What the task asks: How many lines of the listing below contain the word "agent"? Reply with that number alone.

**********

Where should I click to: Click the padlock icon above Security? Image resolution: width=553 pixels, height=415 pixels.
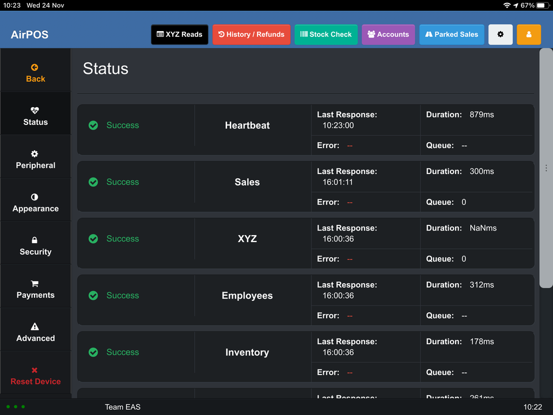point(35,239)
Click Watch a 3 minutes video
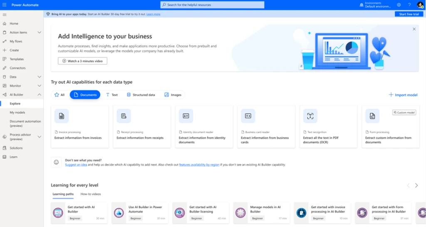Image resolution: width=426 pixels, height=227 pixels. coord(82,61)
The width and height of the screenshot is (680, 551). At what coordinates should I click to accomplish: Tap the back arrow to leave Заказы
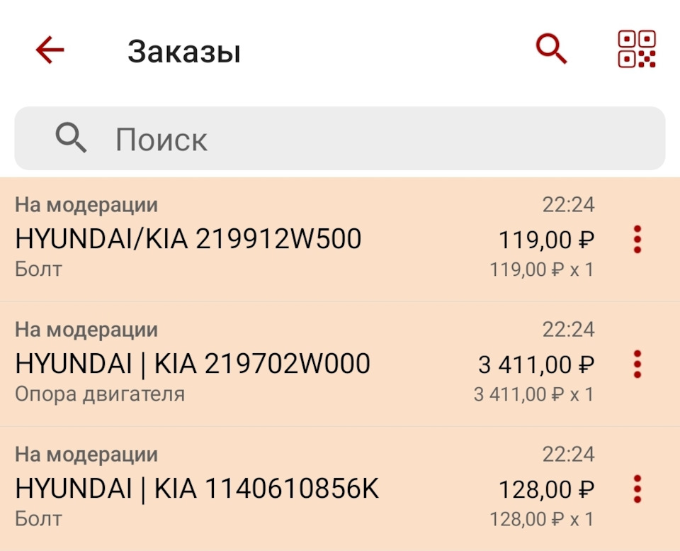pyautogui.click(x=48, y=50)
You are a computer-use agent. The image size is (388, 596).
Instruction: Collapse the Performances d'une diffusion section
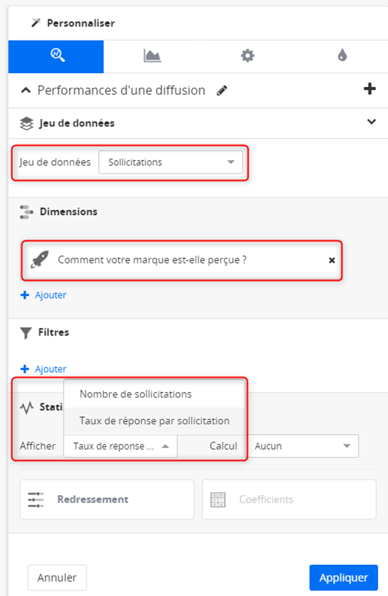click(x=26, y=90)
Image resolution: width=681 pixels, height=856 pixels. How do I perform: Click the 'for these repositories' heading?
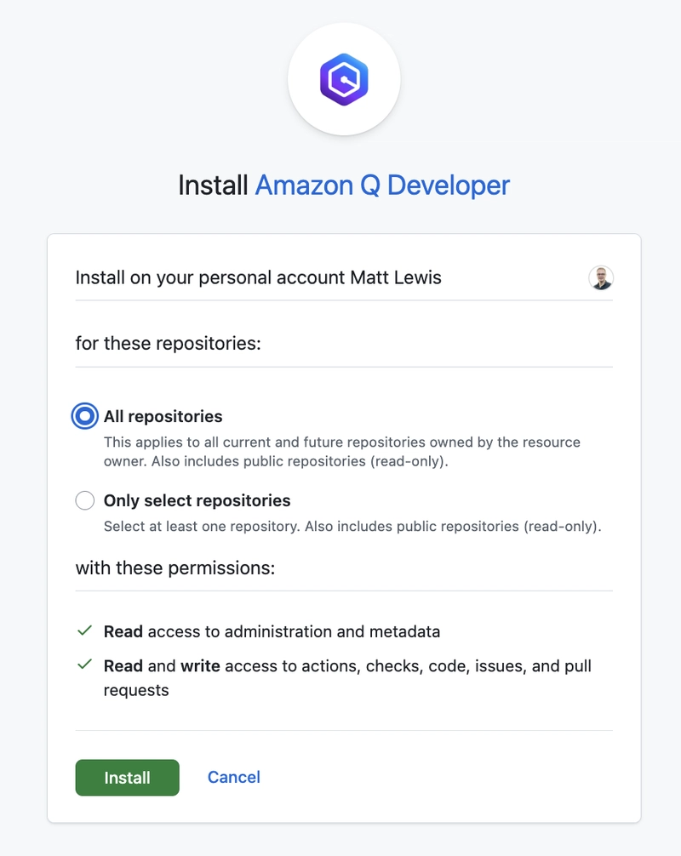pyautogui.click(x=169, y=344)
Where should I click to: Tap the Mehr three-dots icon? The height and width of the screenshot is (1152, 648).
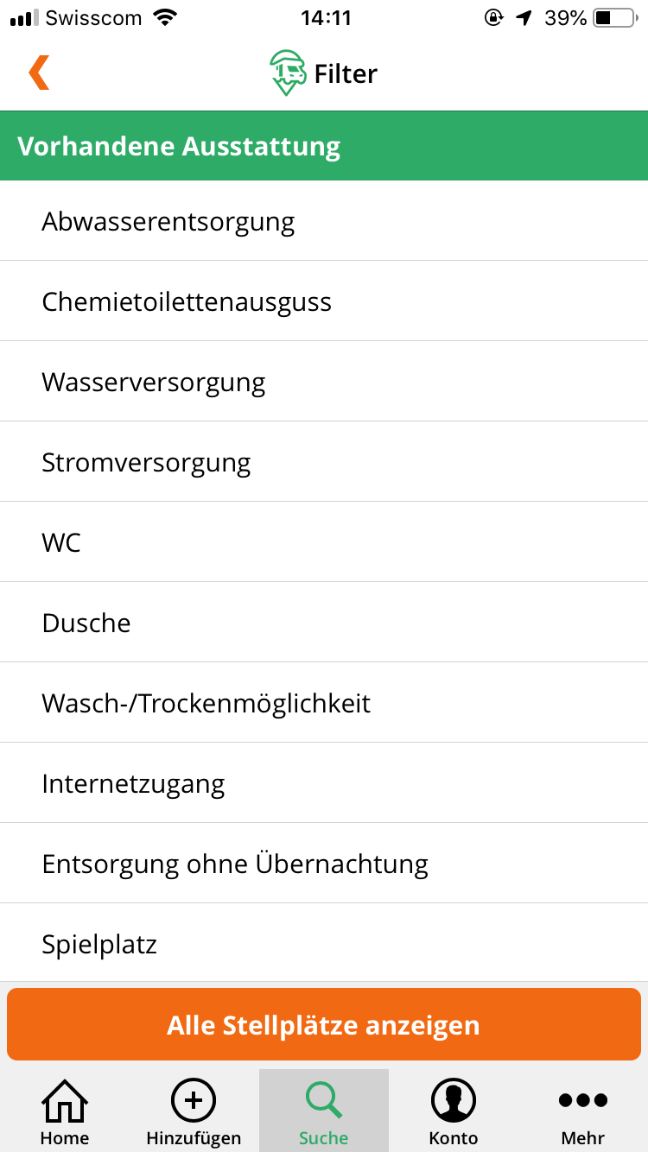coord(583,1100)
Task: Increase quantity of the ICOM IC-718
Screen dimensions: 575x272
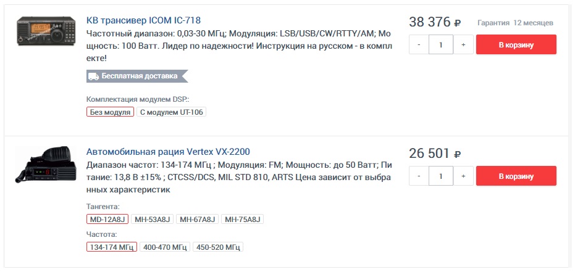Action: pos(463,44)
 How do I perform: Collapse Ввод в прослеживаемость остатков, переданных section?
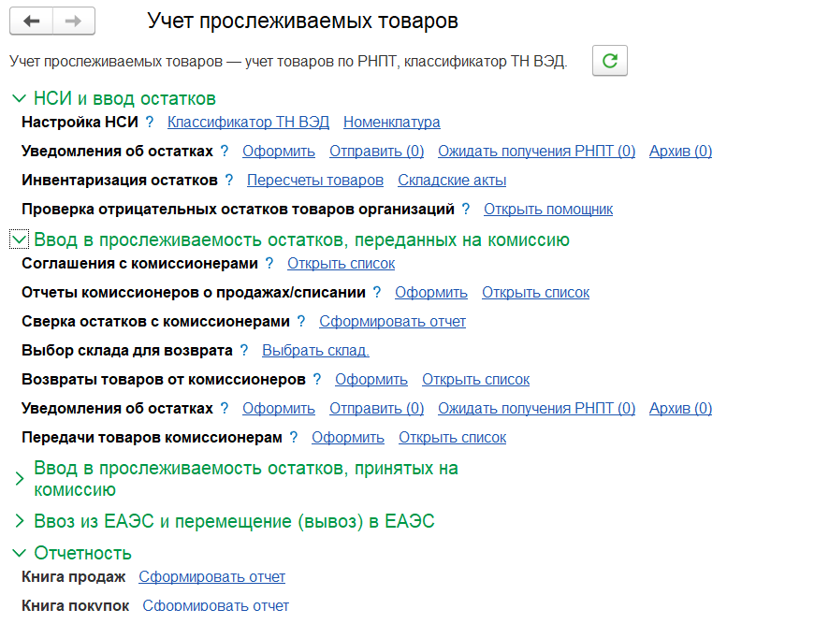coord(20,239)
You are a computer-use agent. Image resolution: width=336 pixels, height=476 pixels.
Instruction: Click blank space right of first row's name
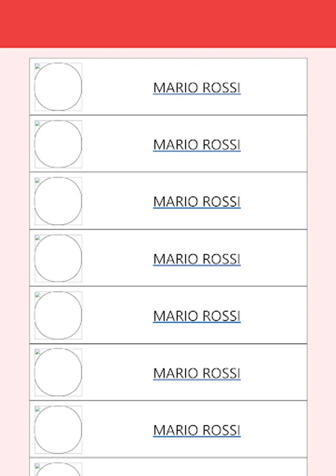coord(275,87)
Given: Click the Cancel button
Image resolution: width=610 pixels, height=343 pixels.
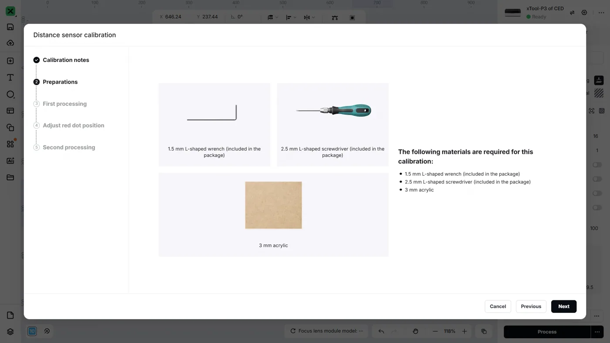Looking at the screenshot, I should 498,306.

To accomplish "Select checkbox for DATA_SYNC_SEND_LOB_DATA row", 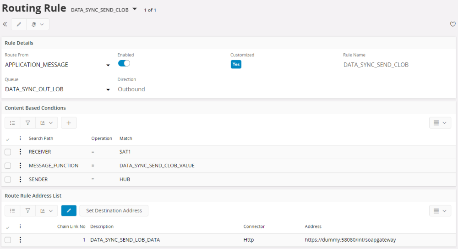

**********

Answer to the problem: 2